TASK INPUT:
┄┄┄┄┄┄
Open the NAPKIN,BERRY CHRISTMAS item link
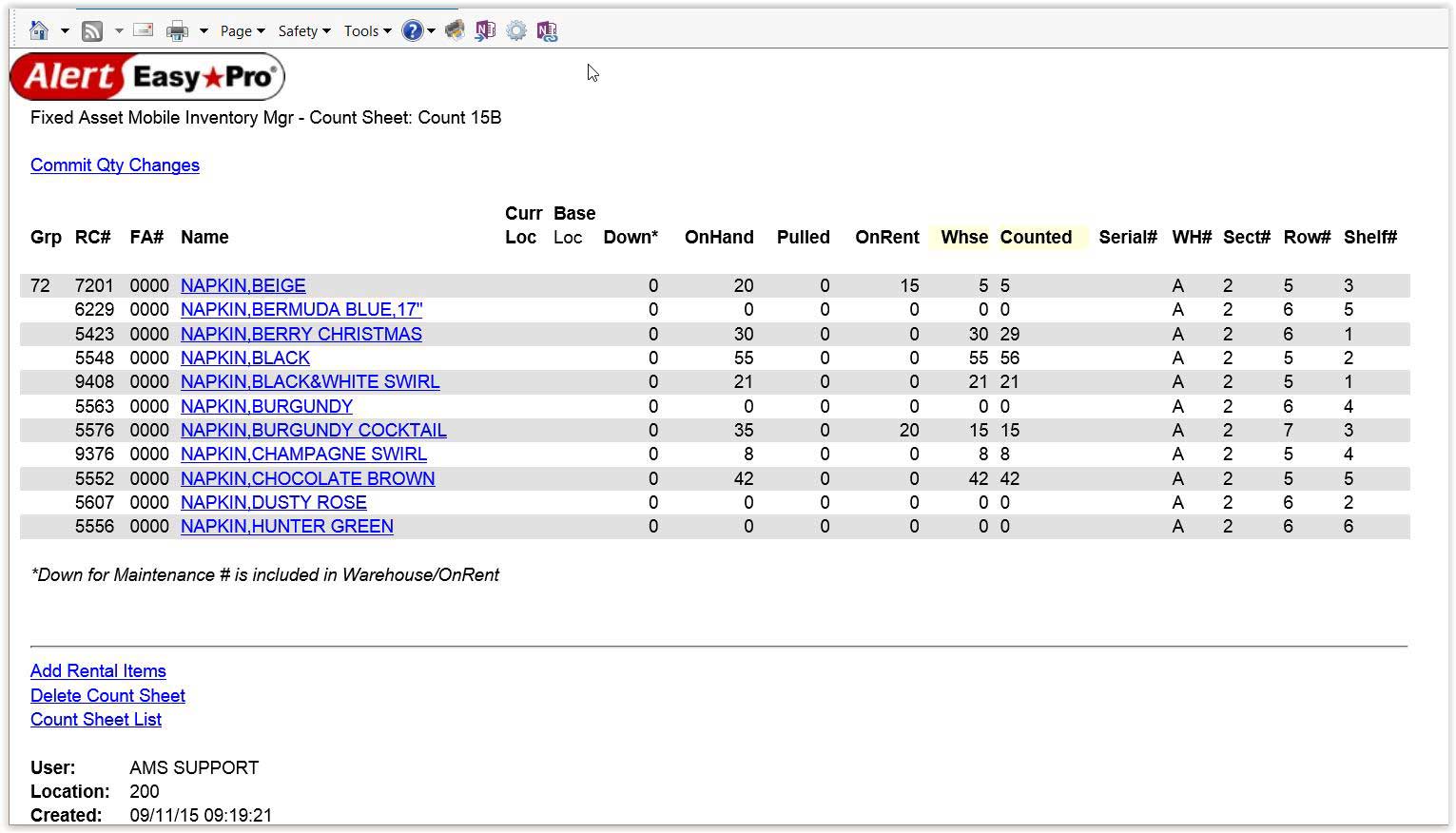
┄┄┄┄┄┄
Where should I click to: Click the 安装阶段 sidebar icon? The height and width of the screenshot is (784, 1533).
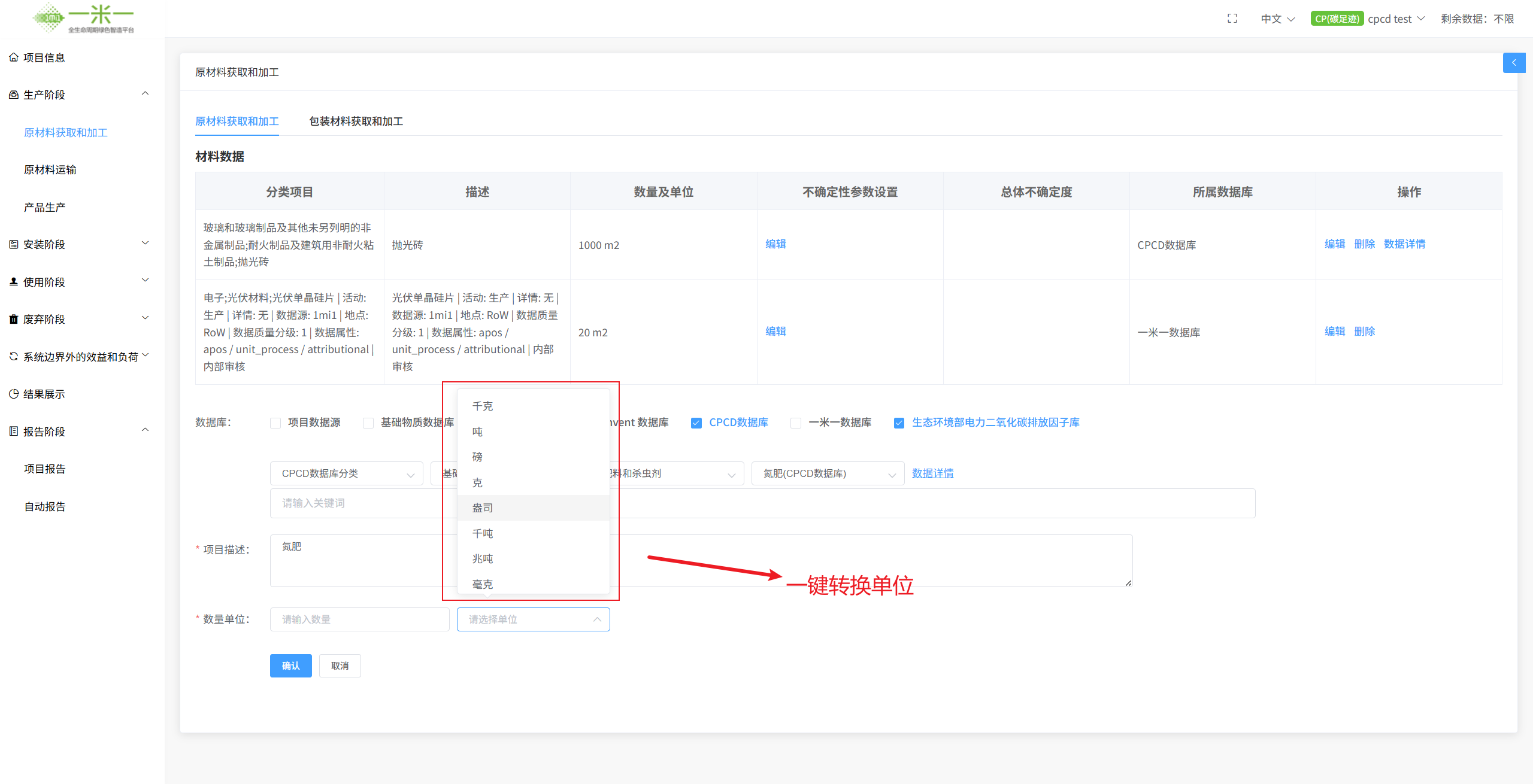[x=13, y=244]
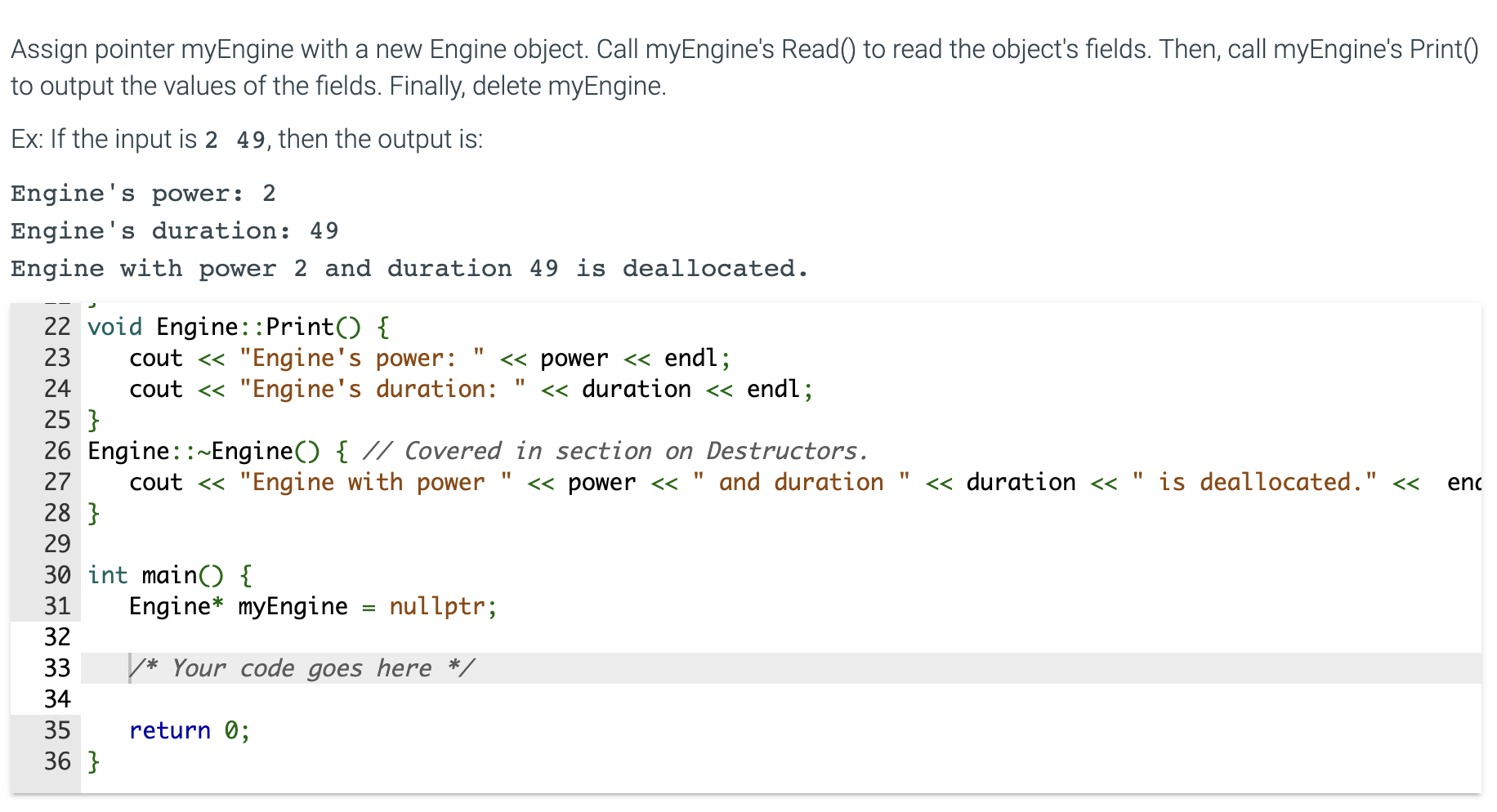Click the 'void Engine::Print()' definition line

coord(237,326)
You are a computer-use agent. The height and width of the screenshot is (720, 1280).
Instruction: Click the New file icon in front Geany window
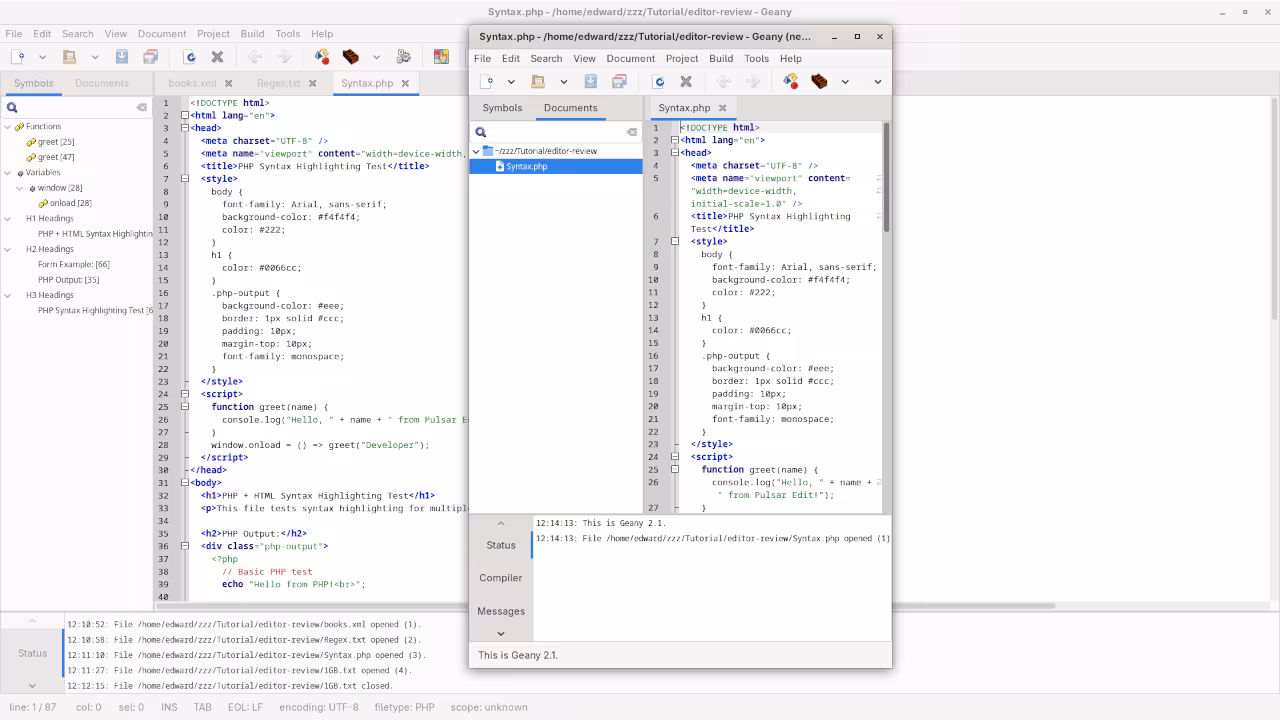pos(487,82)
┄┄┄┄┄┄
WHAT TO WORK ON:
Swap "screenshot" for "image" in the listing lines that start with the line containing "Where should I" and run through the line containing "pos(487,82)", leaving everything else unchanged. Return only those lines, without the pictures.

ANSWER IN FULL:
Where should I click to: Click the 安装阶段 sidebar icon? The height and width of the image is (784, 1533).
[x=13, y=244]
Click the 'void Engine::Print()' definition line

coord(237,326)
You are a computer-use agent. The height and width of the image is (720, 1280).
Instruction: Click the New file icon in front Geany window
pos(487,82)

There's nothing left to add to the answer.